Using the data beneath, show every line that includes the word "each".

(Stored data entries)
━━━━━━

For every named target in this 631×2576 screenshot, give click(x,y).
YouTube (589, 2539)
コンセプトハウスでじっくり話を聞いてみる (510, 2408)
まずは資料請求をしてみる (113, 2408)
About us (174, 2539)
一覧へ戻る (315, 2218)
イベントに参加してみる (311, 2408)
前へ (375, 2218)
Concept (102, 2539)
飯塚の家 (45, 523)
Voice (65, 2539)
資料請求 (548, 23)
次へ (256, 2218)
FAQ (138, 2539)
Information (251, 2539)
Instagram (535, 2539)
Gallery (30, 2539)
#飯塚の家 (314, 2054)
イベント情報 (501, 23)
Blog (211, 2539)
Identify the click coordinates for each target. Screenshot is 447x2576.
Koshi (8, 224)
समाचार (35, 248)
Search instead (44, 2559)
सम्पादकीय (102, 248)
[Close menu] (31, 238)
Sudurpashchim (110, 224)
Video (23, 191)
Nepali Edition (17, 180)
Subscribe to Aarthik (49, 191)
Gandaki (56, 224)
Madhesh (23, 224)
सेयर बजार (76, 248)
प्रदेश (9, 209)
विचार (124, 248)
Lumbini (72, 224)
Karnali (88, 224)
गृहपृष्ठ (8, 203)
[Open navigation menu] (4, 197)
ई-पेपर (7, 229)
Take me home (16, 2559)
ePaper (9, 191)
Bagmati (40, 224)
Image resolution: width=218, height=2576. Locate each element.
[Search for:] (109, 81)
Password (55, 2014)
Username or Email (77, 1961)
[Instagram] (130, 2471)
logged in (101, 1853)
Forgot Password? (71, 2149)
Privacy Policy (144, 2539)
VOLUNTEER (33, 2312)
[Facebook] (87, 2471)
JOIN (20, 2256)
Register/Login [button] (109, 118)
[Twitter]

━━━━━━

WRITTEN RESPONSE:
Identify the click coordinates for each target. Screenshot is 447x2576.
Image resolution: width=218, height=2576. Locate each element.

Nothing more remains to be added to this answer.